### THE TASK
A verbatim copy of the lines from the one with "You are a GUI" through the final line below is required; print it and nothing else.
(TASK MATERIAL)
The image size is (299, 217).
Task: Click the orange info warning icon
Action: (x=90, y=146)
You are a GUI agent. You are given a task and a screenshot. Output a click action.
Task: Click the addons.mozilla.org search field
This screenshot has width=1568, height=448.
(End TASK MATERIAL)
### RESPONSE TO THE TASK
You are a GUI agent. You are given a task and a screenshot. Output a click action.
Task: Click the addons.mozilla.org search field
This screenshot has width=1568, height=448.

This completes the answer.